### [Set tasks]
#1 In the Doom map review, which monsters were the deadliest in the entire map?
#2 Rewrite the stretch of the Doom map review from "UV pistol-start, Risen3D, frequent" through "Anyway . . .", putting "megawad" in place of "mapset".
#3 Write what comes next in the Doom map review, starting after its final sentence.

### [Extract provided]
* START *
UV pistol-start, Risen3D, frequent saves, keyboard-only

Damn, but I fell far behind. I'd like to apologize to the BTSX team for this, and can only say that the last few months have been the busiest period for me in the last 2 years, so I keep falling behind on everything. I do hope my lengthy rantings and ramblings are somewhat helpful to the mappers, and in order to not deprive you of a SteveD Skyscraper of Text, I WILL finish this mapset this month, even if I have to not play whatever the club picks for the end of the month. My vote was the same as Memfis, for Serenity, as I'd like a bit of olskool Ultimate Doom action after porking-out on 85 million fucking Revvies in BTSX. ;D

Anyway . . .

This map is a bit more like it. It has a nasty start, because it goes back to the BTSX E2 obsession with Revvies and snipers, and Revvies as snipers, and all you get is the single shotty to deal with them. This led to almost all my deaths occurring at the start and up to the SSG, making the map very front-loaded. The Chaingunner snipers in the big open area were the deadliest monsters in the entire map. In some ways, it reminds me of one of my maps, where I love to pounce on players with shitloads of hitscanners. I've read that the idea is to force the player to run into the building and keep going, but I frankly have no desire to play that way, especially when I have an Archie in front of me inside that building. So I was bound and determined to kill all the Revvies on the ground in the start area so they couldn't follow me, and to do that and have more than 5% health left over, I had to kill those Chaingunner jagoffs first. And all with a single shotty. This could be made at least more bearable with an SSG and/or a Chaingun at the start. As it was, I went inside the building to kill Chaingun Charlie and take his weapon, then went back out to get those damned snipers. A few deaths and many savescums later, I finally succeeded and began eliminating the ground Revvies, leaving most of the overhead meat snipers alive, dealing with them later when the map looped to their positions. Then I went back inside, figured out the strategy of drawing Archie to me so he could teleport into the “dry fountain,” as DotW called it, where I resorted to corner abuse to kill him with the single shotty – a drag and a half, to say the least. I'm furious with the map at this point since it seems purposely designed to be as anti-fun as possible. Just dreadful so far. Further, I found the architecture annoying here with all of its weird stairs and small height variations, and ways blocked behind you, and, just ggggaaaahhhhhh!!!!!!!!
* END *
### [Information supplied]
* START *
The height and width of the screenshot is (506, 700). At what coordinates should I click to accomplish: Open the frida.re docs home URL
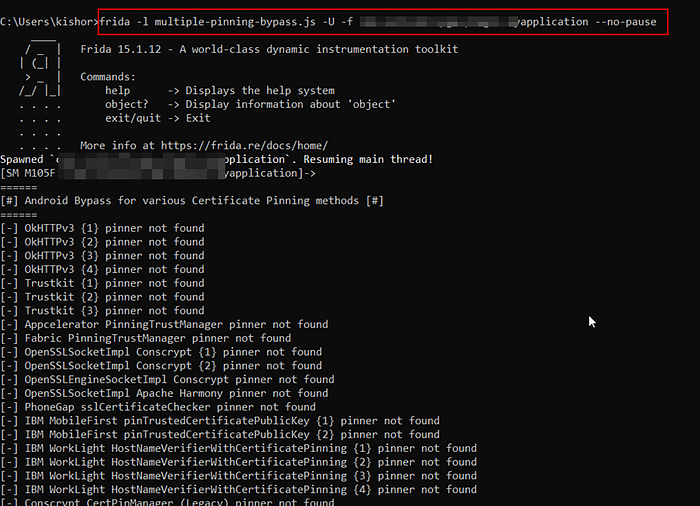(x=244, y=146)
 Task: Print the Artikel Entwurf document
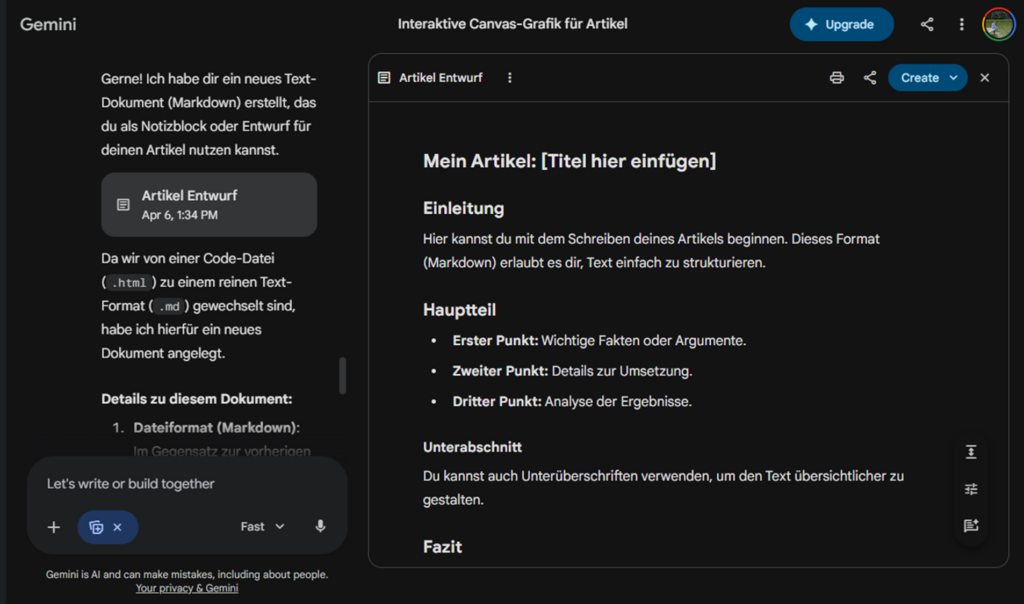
* END *
### [Expected results]
#1 The Chaingunner snipers in the big open area.

#2
UV pistol-start, Risen3D, frequent saves, keyboard-only

Damn, but I fell far behind. I'd like to apologize to the BTSX team for this, and can only say that the last few months have been the busiest period for me in the last 2 years, so I keep falling behind on everything. I do hope my lengthy rantings and ramblings are somewhat helpful to the mappers, and in order to not deprive you of a SteveD Skyscraper of Text, I WILL finish this megawad this month, even if I have to not play whatever the club picks for the end of the month. My vote was the same as Memfis, for Serenity, as I'd like a bit of olskool Ultimate Doom action after porking-out on 85 million fucking Revvies in BTSX. ;D

Anyway . . .

#3
Then comes the SSG battle, but first Revvies teleporting in behind me as I go down Archie Hallway. So I draw them back to the teleport lines. Thrills and chills, y'all. But at least teleport traps are being used and pressure is being put on me by having them teleport in behind my back, so I'm happy. This time, I leave the Revvies to play in the dry fountain while I move ahead, and find more snipers every-fucking-where. Just a camping and corner-abuse spectacular so far as I carefully run around up and down the stairs to first clear out the overhead hitscanners and Revvies before plinking-away at the damned Arachnotrons.

At this point, finally, the worst of the map is over, and it starts to become a decent series of challenging traps and looping layouts, and some good Archie action. I died my first time through the water area where you have Mancs in front and Cacos sneaking in behind you. I survived the red key trap by savescumming after seeing what teleported in, and then just running to a chokepoint where I let loose with the rockets because Archie was one of the first monsters to come after me. Luck!

The battle behind the red door was interesting but needs some tuning because the damned Cacos kept getting stuck up at the top of the waterfall, a major problem for a vanilla mapset where you can't mouselook in the intended game, and it took a long time for me to clear that room because of this. Extending the waterfall to the ceiling and reducing the amount of units the floor drops could solve the problems. It was a damned good-looking room, though. I benefited in this battle from finding the secret Soulspheres one after the other before reaching the red door, which forced me to open a save so I didn't waste one. This allowed me to stand my ground and rocket that fucking Archie. Losing the health was worth it to take him out faster.

I grabbed the second Soulsphere prior to the final battle, but managed to get killed by Mancs while trying to kill the second Archie. The room was well-constructed to give the player many ways of tackling the fight. I succeeded when I ran up the watery steps towards the exit area to evade the Mancs and Arachnotron below, and get them infighting while I dealt with the Revvies and Chaingunners. Killing that Archie standing on the exit took a long time.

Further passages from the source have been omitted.